(Stored data entries)
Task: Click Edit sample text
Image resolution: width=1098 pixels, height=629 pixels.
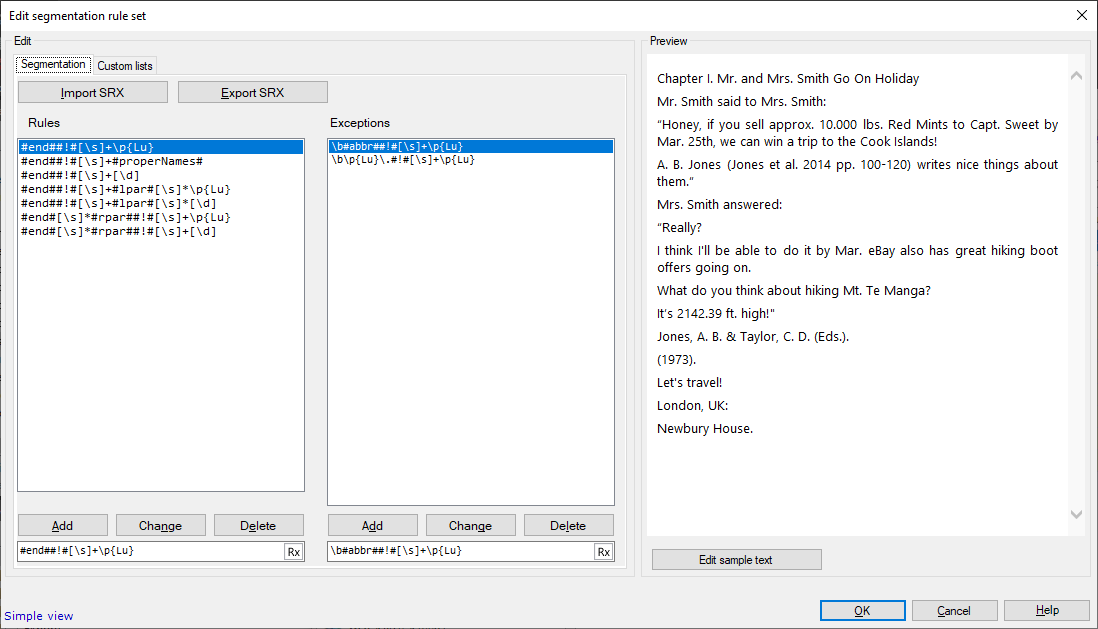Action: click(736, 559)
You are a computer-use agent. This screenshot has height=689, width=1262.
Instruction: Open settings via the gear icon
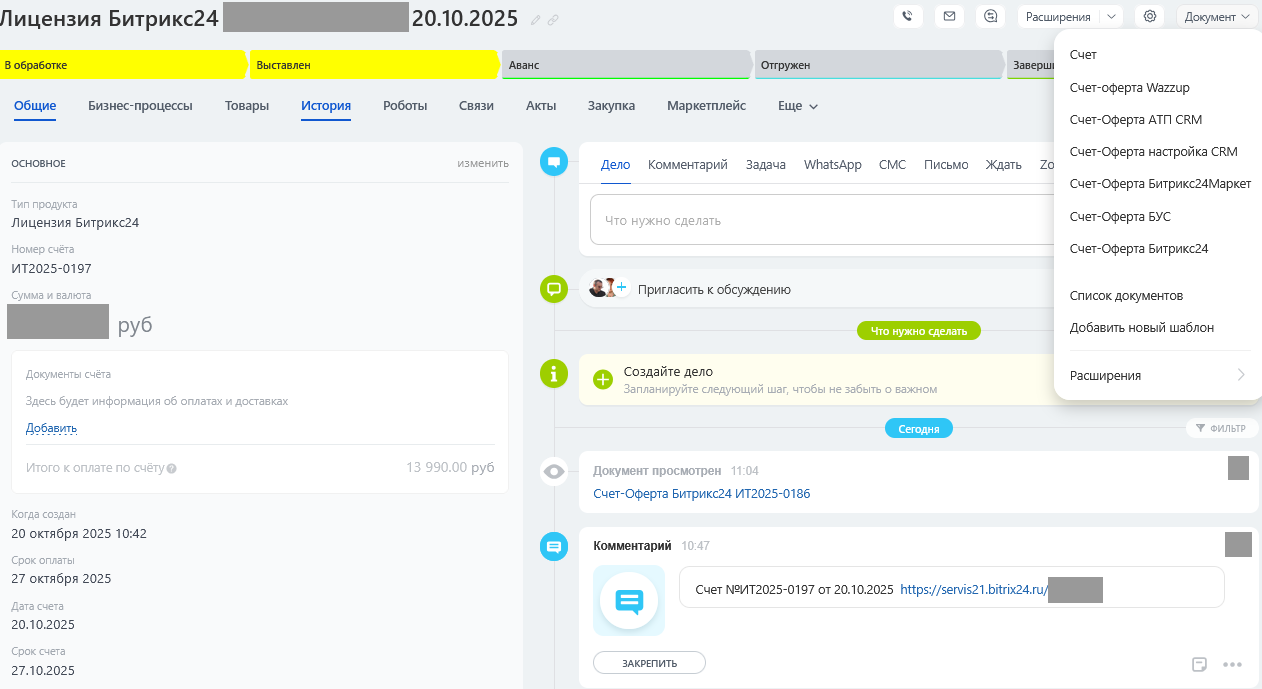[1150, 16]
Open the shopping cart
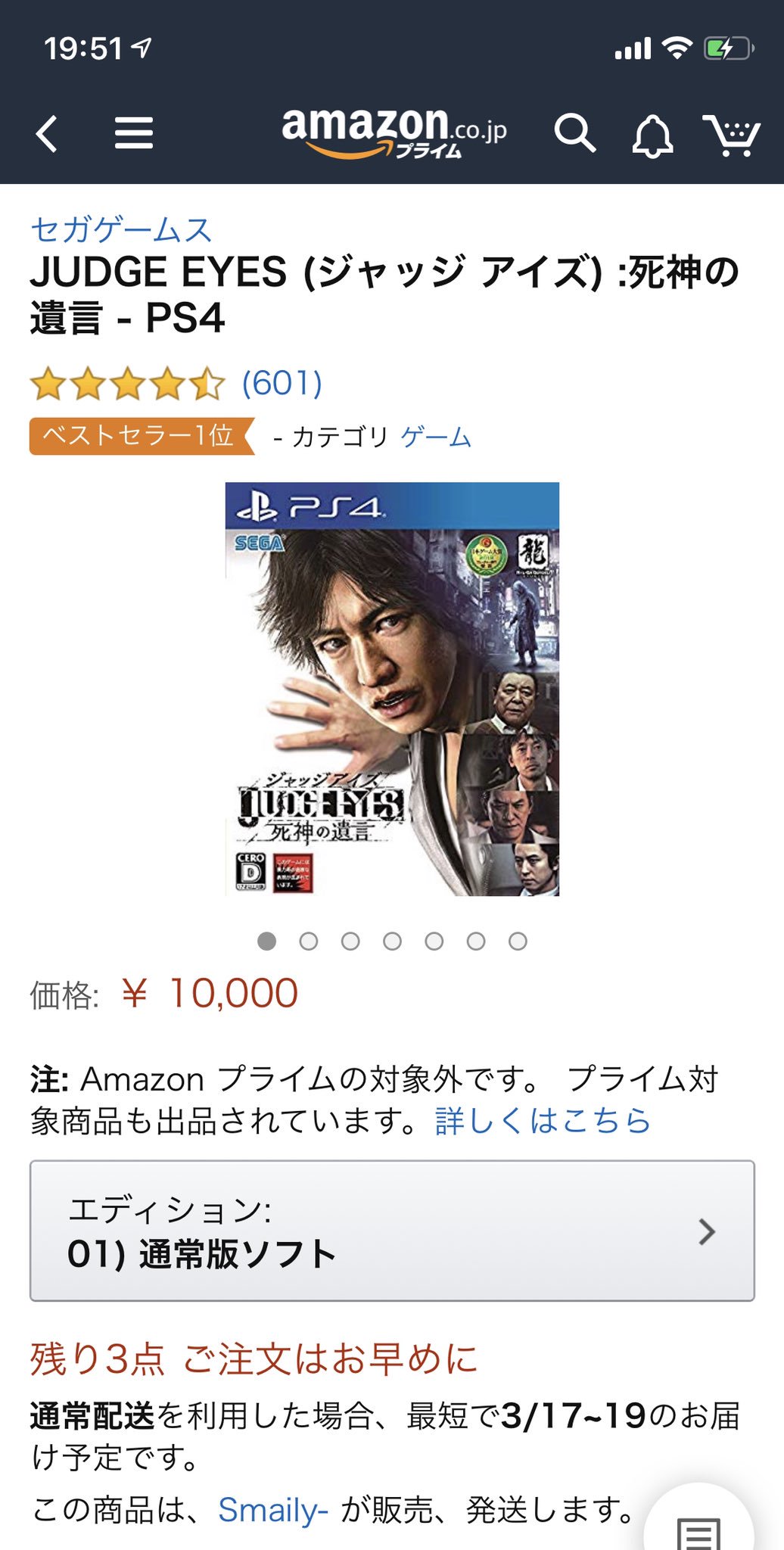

▸ Exercise brief
Every line of the data is to be transcribed exactly, and no picture is to be included.

▸ Expected output
Task: Click Edit sample text
Image resolution: width=1098 pixels, height=629 pixels.
Action: click(736, 559)
You are a computer-use agent. This screenshot has height=689, width=1262.
Instruction: Open settings via the gear icon
[1150, 16]
Open the shopping cart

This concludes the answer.